Hayward, '61, died at her home in Pasadena, Calif., on June 11 after a 17-month battle with brain cancer. She was 73.
Born in Indiana, Hayward was raised in San Mateo and obtained a bachelor's degree in anthropology from Stanford and a PhD in cultural anthropology from Harvard. She served on the faculty of the University of Hawaii before joining the United Nations in 1980, starting at the Food and Agriculture Organization and then working for UNICEF in Mexico and South Asia. Her last years with the U.N. were spent as senior adviser for planning and monitoring programs to prevent violence against women, an experience that led to her 2000 book, Breaking the Earthenware Jar: Lessons from South Asia to End Violence against Women and Girls.
After leaving UNICEF in 2001, Hayward and her second husband, Robert Hayward, '61—a high school and college classmate she reconnected with at a Stanford reunion—traveled widely. During a trip to Kathmandu, they became fascinated by Tibetan Buddhism and brought back several pieces of furniture designed for Buddhist monasteries. These objects formed the core of the premier exhibition of its kind in the United States at the Pan Asian Museum in Pasadena and then the Los Angeles County Museum of Art.

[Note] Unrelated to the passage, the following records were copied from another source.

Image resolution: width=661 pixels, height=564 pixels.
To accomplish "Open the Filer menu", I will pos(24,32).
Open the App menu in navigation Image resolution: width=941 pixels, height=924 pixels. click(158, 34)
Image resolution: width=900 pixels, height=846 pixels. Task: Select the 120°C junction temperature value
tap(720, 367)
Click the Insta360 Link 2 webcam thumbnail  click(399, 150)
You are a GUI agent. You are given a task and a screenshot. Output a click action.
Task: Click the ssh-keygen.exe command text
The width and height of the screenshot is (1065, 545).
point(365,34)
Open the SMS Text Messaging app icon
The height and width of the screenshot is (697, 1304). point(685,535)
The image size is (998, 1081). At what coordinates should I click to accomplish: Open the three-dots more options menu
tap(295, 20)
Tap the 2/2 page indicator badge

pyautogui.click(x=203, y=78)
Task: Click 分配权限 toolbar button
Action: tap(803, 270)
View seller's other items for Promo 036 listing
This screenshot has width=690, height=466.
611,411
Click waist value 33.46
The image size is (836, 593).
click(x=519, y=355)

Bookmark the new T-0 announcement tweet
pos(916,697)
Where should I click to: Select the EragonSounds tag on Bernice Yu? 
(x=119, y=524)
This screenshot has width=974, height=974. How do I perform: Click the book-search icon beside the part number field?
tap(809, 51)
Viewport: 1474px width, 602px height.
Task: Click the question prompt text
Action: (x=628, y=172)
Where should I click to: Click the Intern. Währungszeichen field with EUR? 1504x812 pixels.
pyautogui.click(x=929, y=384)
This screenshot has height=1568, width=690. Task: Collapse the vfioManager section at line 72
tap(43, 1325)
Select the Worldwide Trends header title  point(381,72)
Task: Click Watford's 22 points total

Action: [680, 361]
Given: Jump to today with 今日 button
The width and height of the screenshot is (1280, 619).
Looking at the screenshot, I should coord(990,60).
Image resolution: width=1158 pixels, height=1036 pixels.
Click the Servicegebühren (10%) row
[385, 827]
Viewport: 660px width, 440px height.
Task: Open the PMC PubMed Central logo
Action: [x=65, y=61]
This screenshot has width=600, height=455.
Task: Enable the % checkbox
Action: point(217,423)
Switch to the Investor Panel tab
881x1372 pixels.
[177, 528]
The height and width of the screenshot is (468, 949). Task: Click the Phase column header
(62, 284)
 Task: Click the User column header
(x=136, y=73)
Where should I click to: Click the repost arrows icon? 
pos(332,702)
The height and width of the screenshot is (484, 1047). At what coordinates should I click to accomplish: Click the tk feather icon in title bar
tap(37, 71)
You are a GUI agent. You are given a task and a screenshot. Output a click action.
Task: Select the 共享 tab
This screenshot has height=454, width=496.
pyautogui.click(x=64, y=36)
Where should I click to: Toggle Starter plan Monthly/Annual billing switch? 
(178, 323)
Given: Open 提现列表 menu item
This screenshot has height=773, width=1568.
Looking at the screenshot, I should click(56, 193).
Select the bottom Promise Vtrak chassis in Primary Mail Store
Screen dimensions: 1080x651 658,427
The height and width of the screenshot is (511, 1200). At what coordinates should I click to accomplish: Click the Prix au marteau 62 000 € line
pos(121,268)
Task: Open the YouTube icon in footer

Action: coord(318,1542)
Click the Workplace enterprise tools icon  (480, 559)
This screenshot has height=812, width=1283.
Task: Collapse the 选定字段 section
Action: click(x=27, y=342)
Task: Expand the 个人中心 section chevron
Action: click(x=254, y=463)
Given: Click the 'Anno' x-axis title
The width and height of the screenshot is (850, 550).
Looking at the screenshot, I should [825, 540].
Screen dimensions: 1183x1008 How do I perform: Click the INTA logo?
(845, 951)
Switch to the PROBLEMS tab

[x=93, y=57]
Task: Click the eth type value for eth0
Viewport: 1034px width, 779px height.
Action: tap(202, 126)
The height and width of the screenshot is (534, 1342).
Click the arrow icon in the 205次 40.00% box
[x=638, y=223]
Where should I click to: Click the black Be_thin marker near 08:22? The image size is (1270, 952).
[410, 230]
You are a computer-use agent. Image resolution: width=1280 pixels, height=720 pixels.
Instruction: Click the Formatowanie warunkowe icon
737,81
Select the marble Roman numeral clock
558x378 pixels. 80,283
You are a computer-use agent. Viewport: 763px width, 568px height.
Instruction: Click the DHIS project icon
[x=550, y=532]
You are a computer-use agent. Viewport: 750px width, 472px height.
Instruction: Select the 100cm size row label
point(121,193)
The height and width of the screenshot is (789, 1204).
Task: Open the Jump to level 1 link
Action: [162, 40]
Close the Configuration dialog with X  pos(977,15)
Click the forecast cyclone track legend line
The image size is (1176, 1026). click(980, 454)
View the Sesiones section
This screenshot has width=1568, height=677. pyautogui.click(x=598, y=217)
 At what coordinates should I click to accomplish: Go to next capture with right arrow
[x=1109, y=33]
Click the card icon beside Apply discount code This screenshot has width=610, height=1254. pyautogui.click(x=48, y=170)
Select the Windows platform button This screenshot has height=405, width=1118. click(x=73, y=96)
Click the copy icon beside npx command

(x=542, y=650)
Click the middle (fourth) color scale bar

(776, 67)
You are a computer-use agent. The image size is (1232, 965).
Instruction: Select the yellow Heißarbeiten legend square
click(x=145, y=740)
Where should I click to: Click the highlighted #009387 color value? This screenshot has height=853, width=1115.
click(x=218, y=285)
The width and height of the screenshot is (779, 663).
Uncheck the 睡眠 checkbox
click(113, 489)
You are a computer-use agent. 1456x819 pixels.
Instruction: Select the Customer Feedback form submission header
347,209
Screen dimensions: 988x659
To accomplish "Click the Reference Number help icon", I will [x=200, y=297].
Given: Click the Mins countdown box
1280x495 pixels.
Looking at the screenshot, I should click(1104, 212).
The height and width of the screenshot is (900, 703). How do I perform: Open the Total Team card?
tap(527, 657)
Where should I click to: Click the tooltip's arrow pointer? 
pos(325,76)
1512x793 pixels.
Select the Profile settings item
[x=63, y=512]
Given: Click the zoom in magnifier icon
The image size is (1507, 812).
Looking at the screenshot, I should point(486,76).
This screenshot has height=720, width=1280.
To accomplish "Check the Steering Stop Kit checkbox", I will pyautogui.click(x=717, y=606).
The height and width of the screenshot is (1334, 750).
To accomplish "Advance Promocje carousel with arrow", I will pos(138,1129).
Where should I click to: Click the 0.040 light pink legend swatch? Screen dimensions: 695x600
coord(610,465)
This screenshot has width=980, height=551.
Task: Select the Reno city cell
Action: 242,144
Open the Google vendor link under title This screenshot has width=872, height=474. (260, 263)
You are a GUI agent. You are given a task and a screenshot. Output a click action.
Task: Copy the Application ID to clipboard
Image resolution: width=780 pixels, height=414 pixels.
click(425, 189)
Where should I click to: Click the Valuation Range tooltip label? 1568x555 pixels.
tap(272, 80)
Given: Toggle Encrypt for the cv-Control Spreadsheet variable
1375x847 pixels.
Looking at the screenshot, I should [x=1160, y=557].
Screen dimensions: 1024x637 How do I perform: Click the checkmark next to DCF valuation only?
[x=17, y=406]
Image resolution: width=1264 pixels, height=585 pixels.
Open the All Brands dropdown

As Hayward grew more devoted to the cause of the Tibetan people, she and her husband worked to set up a school in India, where many exiled Tibetans fled. She founded and directed the Panchen Lama-Tashi Lhunpo Project, a nonprofit dedicated to preserving Tibetan lineage and culture in exile by rebuilding the Tashi Lhunpo Monastery in India. The project, supported by the Dalai Lama, is building a prayer hall that will be essential to educating a new generation of Tibetan monks. Hayward produced a film about the monastery, Oh, Bless Us, Gedun Drup: A Prayer Hall for the Dalai Lama, which was sponsored by the Ho Center for Buddhist Studies at Stanford.
Hayward's son Sean Finney recalls living in Hawaii as a child and moving to Rome while his mother was with the U.N. "My mother had an intensely creative and open-minded approach to life. When I came home for Thanksgiving a few years ago, I wasn't at all surprised to find a Buddhist monk at the table, chanting before the Tofurkey."
Hayward is survived by her husband, Robert; former husband, Ben Finney; sons, Gregory and Sean Finney; stepdaughters, Erica Hayward and Wendy Garland; one granddaughter; two step-grandchildren; a brother.
Julie Muller Mitchell, '79, is a writer in San Francisco.